Friday, 3 February 2012

Return to the mothership

Ali has discovered the plot of every story ever told.

Beam me up, mama. 
Here it is: baby misses mama, baby goes searching for mama, baby finds mama, baby is filled with joy and screaming adulation.

A twist on the plot is that sometimes baby is looking for papa. Sometimes even - gasp - mama and her papa.

Ali likes to loudly recount this plot structure during movies. TV shows. Book reading time. Etc.

Lately her parental search algorithm has bleached into the physical world. Toys must be nested with their parents.

Which is why we spent last weekend at the zoo: a baby giraffe had to be reunited with her mama.

There is a London restaurant called Giraffe that tolerates kids more than most London restaurants. And they give away little plastic giraffes with the smoothies.

One problem with little plastic giraffes is that they are pretty cool and thus worth fighting over with your sister. This means that little plastic giraffes are usually missing at least one leg and look a bit twitchy.

Another problem with little plastic giraffes is that they miss their mamas so very much.

And so our twitchy, three-legged plastic giraffe had to be returned to her mother unit. As an added bonus her papa was there too.

You there Mom?
The giraffe parents looked uncertain when confronted with their blue plastic offspring, even though she was offered up to them with much joy and screaming adulation.

At moments like these I am reminded that my kids see me very differently than I see myself. They seem to think I am a super-human who holds up the dome of the world.

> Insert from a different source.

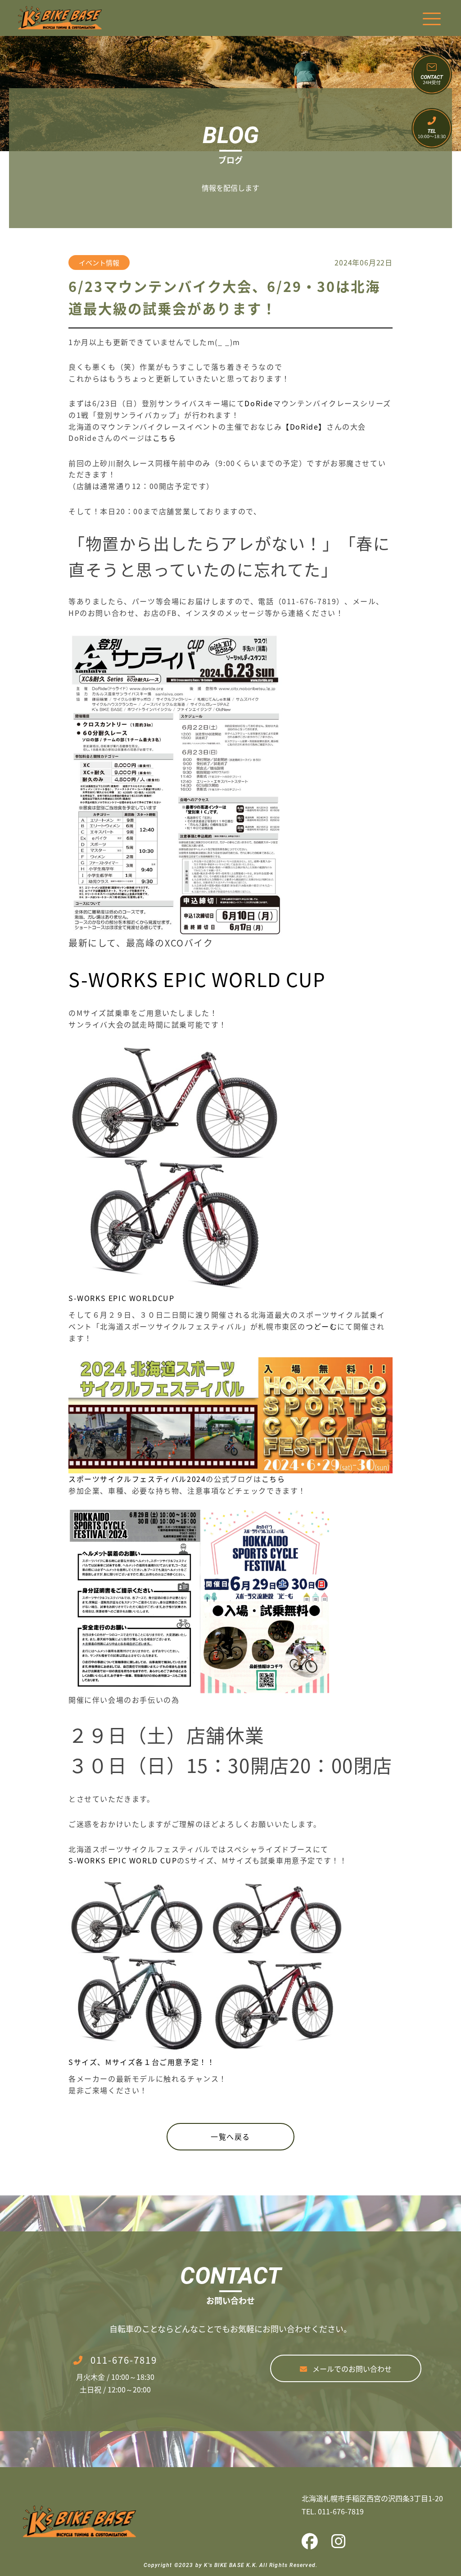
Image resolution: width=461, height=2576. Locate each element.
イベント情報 (99, 262)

I remember having this concept of my parents too. I know it will be replaced  with criticism, then understanding.

Which is a relief: dome-holder is an awfully hard title to live up to. And it can lead to backache.


  1. And I thought they were all about getting the little ones to bed! However, "family play" was always a strong play theme. I finally realized why one of any given species of stuffed animals was not enough.

  2. It's true - stuffed animals reproduce like, well, stuffed rabbits.